Darto tersenyum kemudian menjawab, “Tidak, Bu. Aku tidak mau bersikeras untuk menjual rumah ini lagi. Ibu boleh tinggal di sini selama-lamanya. Aku akan berusaha untuk datang menjenguk Ibu jika aku mempunyai waktu luang.”
“Benarkah? Kamu tidak berbohong?” tanya Nenek Iyem meyakinkan.

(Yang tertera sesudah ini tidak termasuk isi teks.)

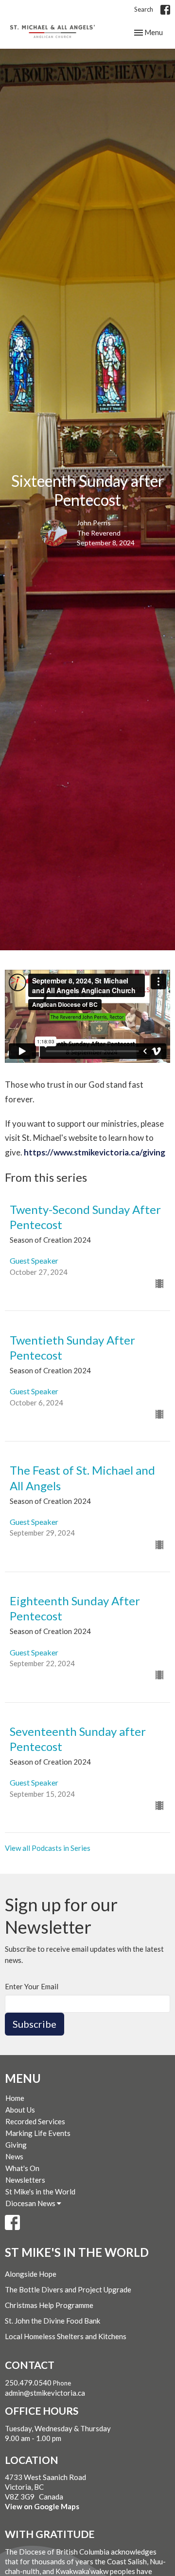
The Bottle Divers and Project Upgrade (68, 2289)
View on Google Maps (42, 2506)
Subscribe (34, 2024)
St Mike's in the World (40, 2191)
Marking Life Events (37, 2133)
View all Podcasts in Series (47, 1848)
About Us (20, 2109)
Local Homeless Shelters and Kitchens (65, 2336)
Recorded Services (35, 2121)
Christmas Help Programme (49, 2305)
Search (143, 9)
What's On (22, 2168)
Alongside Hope (30, 2273)
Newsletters (25, 2179)
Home (14, 2098)
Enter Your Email (31, 1986)
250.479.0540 (28, 2382)
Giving (16, 2144)
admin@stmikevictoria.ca (45, 2392)
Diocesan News (31, 2203)
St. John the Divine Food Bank (52, 2320)
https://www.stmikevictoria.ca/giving (94, 1152)
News (14, 2156)
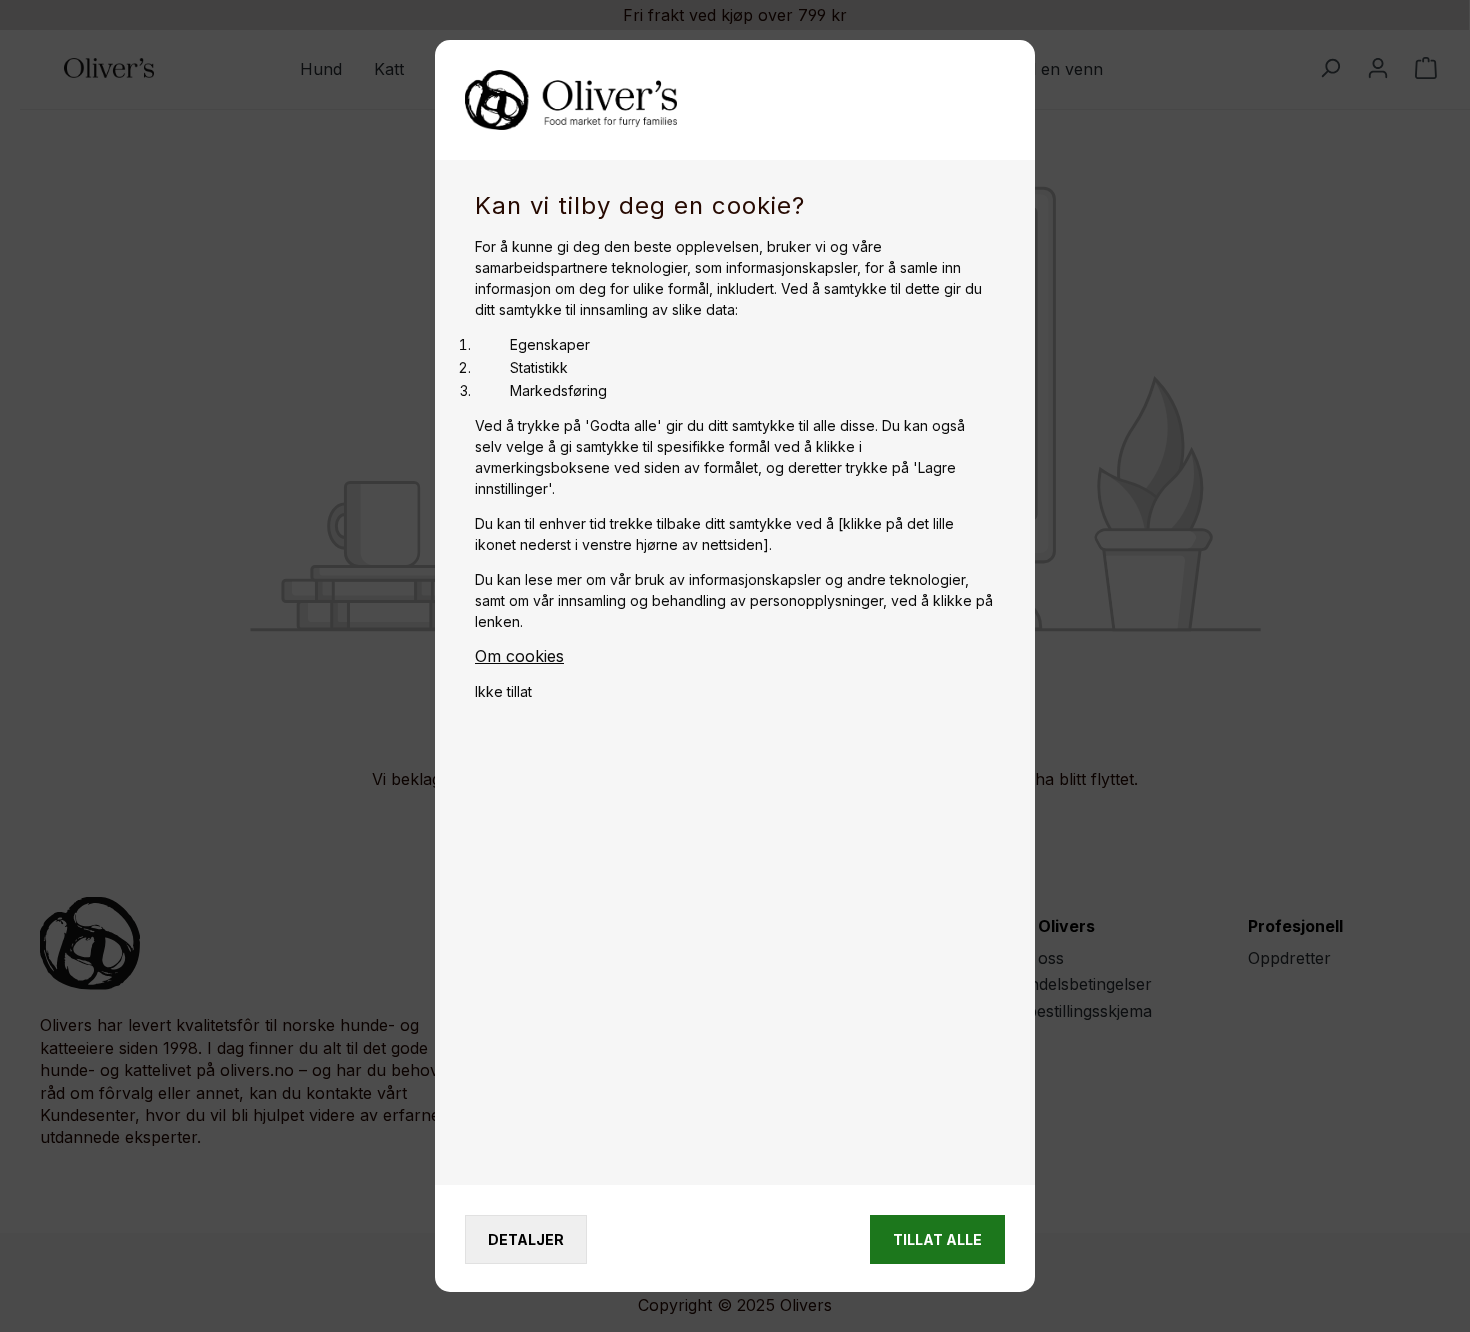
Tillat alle (937, 1239)
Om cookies (519, 656)
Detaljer (526, 1239)
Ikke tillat (503, 691)
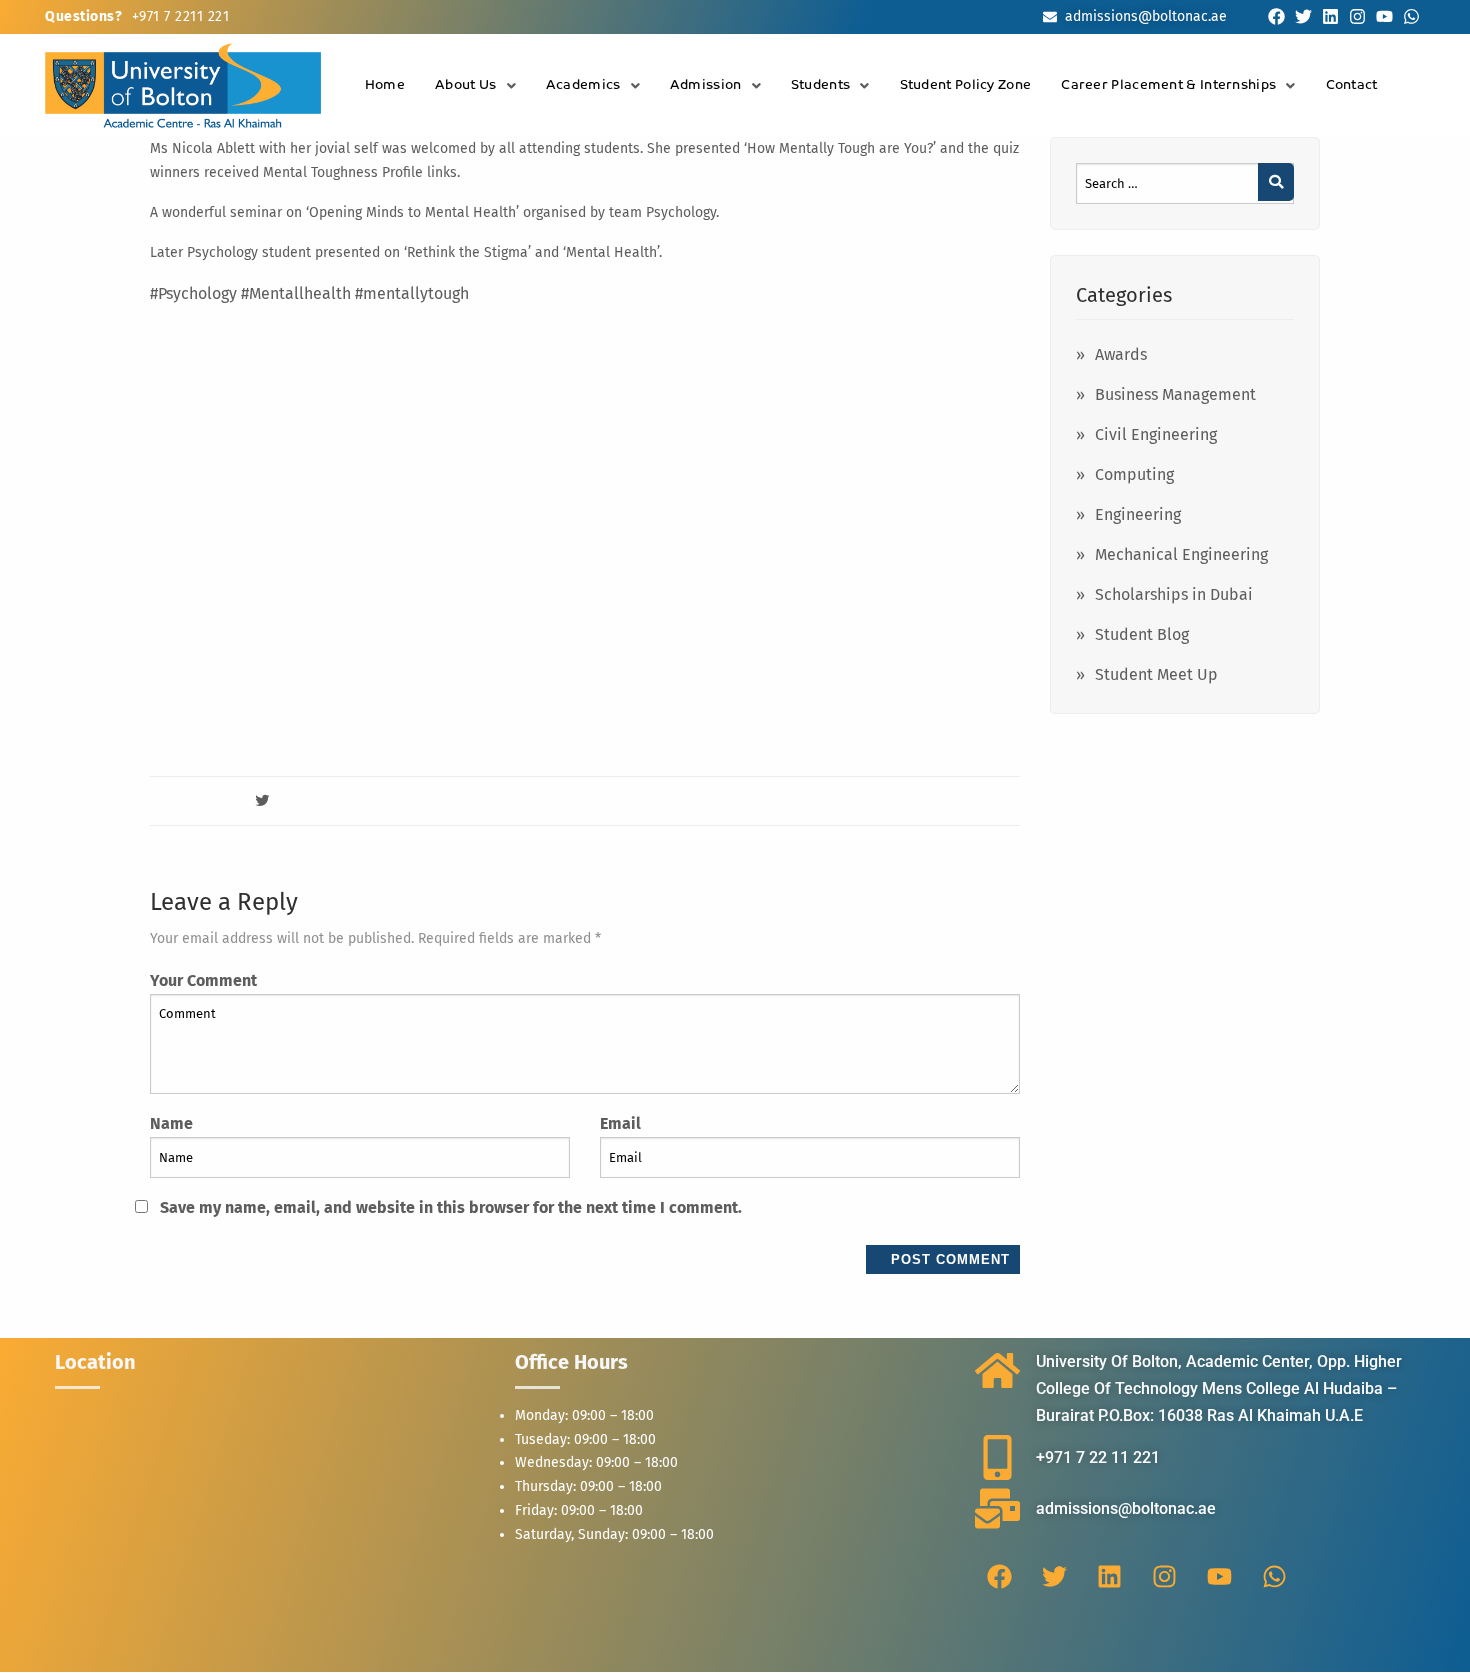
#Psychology (193, 293)
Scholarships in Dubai (1174, 594)
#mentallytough (412, 293)
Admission (706, 85)
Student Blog (1142, 634)
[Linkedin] (1330, 16)
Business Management (1175, 394)
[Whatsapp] (1411, 16)
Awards (1121, 354)
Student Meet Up (1156, 674)
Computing (1134, 474)
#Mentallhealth (296, 293)
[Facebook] (1276, 16)
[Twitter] (1303, 16)
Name (171, 1123)
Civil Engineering (1156, 434)
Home (385, 85)
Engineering (1138, 514)
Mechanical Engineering (1181, 554)
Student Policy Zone (966, 85)
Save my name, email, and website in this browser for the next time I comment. (451, 1207)
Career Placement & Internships (1168, 85)
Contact (1352, 85)
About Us (465, 85)
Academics (583, 85)
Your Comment (203, 980)
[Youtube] (1384, 16)
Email (620, 1123)
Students (820, 85)
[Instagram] (1357, 16)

Darto menganggukkan kepalanya. Nenek Iyem tersenyum bahagia. Kemudian ia menjawab, “Ibu sangat senang mendengar bahwa kamu tidak jadi menjual rumah ibu ini. Ibu akan hidup dengan tenang seperti dulu. Ibu tidak akan mendengar kebisingan yang selalu mengganggu telinga ibu.”
Rupanya Darto dan Rafa sudah mengerti mengapa Nenek Iyem tidak mau tinggal di kota. Darto mulai belajar menghargai pendapat sang ibu. Ia menyadari benar bahwa semua orang pasti mempunyai pendapat yang berbeda untuk kehidupan mereka. Mereka mengetahui apa yang terbaik untuk dirinya dan kehidupannya.